Pensare fuori dagli schemi, usare l’immaginazione, nemmeno a questo le macchine potranno arrivare. L’intuizione fa trovare soluzioni e consente quel salto del pensiero che cento anni fa ha portato Einstein all’elaborazione della Teoria della Relatività. Alcuni tratti del funzionamento del cervello umano possono essere replicati dalle macchine, ma la combinazione di ingenuità e tecnologia, tipica dell’uomo, crescerà sempre di più rispetto all’intelligenza artificiale. Ma quale approccio ha accomunato le migliori menti della storia dell’uomo, da Leonardo Da Vinci a Steve Jobs? Stare al bivio fra scienza e arte. Jobs era un umanista, non uno scienziato, da giovane amava la poesia e la danza, poi capì che chi stava all’incrocio fra arti e scienze, come Leonardo (l’Uomo Vitruviano rappresenta il simbolo di questa sintesi) avrebbe creato valore nell’era digitale. Neanche la passione, che guida l’uomo a compiere grandi imprese, è replicabile dalle macchine, così come la bellezza, che Jobs cercava di creare in qualsiasi angolo della sua casa e dei suoi computer.

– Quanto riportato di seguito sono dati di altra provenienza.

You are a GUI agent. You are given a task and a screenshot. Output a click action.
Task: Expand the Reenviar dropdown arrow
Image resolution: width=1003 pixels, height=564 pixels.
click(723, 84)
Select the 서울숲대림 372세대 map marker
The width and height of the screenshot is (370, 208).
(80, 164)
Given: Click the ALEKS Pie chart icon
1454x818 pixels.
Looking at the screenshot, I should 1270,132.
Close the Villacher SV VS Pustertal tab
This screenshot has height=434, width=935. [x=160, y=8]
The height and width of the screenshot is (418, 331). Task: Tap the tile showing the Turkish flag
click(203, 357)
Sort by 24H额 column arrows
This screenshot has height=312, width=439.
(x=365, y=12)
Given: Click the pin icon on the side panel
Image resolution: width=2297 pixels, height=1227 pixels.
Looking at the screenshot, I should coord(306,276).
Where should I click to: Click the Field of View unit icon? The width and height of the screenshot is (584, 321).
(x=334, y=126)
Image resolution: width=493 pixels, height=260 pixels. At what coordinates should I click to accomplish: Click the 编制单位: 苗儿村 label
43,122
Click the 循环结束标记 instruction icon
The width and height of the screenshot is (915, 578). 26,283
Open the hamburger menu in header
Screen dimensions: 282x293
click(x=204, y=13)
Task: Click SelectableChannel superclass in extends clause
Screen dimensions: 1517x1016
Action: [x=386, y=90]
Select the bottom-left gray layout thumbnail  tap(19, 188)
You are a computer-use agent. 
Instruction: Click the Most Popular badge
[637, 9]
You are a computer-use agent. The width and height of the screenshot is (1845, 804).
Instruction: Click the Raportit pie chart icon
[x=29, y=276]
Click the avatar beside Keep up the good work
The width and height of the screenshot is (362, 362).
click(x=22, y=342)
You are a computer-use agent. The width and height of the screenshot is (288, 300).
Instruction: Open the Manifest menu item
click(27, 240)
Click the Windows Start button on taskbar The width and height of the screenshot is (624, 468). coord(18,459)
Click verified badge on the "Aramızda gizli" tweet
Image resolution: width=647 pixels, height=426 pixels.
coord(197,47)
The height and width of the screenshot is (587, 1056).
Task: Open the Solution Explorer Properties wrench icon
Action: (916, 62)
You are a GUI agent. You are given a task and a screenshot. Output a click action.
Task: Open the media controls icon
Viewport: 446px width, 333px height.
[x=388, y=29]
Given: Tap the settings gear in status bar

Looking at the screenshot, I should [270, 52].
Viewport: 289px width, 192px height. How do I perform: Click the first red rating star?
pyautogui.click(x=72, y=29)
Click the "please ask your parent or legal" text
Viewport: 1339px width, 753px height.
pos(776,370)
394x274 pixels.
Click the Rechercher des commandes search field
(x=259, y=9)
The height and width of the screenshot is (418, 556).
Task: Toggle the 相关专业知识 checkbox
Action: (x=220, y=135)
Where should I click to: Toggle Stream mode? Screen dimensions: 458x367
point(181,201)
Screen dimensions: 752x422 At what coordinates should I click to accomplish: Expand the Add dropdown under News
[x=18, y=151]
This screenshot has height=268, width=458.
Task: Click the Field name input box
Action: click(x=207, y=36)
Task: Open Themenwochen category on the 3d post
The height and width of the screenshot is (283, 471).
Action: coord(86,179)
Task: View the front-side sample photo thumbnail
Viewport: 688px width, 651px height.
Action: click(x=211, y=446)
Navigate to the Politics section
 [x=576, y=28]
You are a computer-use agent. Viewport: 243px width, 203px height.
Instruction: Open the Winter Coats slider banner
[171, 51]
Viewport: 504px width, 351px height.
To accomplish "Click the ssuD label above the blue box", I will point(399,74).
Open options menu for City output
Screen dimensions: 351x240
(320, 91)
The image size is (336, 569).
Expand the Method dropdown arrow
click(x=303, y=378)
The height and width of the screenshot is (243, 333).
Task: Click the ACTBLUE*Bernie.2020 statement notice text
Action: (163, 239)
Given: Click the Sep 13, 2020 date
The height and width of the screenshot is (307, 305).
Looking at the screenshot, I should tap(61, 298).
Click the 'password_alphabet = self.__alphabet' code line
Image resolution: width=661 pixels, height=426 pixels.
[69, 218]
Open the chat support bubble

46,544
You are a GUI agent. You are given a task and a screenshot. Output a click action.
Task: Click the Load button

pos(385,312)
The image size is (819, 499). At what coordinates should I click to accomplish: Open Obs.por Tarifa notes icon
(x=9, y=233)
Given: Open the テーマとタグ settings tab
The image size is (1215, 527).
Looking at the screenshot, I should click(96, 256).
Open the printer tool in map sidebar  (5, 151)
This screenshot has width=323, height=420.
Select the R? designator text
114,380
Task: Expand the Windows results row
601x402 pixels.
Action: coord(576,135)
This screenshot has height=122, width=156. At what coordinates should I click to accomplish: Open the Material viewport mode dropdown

Come il recinto del suo giardino doveva essere ben dipinto sia davanti che dietro, la scheda madre dei primi Mac doveva essere ordinata e bella da vedere, sebbene stesse all’interno. I tecnici dovevano essere orgogliosi di ciò che avevano creato e Jobs faceva incidere loro il proprio nome nella parte interna del computer, come degli artisti. Chissà come reagirebbe Leonardo alle innovazioni dell’era digitale, ai dati contenuti in un chip, agli oggetti che parleranno fra loro e parlano con gli umani come Siri e Cortana, i software di assistenza e di riconoscimento vocale, sviluppati rispettivamente da Apple e Microsoft. Probabilmente ne sarebbe affascinato e divertito e le sue macchine magari avrebbero avuto più successo degli smartphone. Il ruolo della tecnologia oggi è quello di contestualizzare le informazioni, permettendo agli esseri umani di vivere meglio. Assistenti personali come Siri immagazzinano i dati e li mettono a nostra disposizione, fornendo un servizio personalizzato e contestualizzato: per esempio Cortana sa dove l’utente abita e lo avverte del tempo che impiegherà per arrivare al prossimo appuntamento, tenendo conto del traffico. La tecnologia renderà il mondo un posto migliore in cui vivere.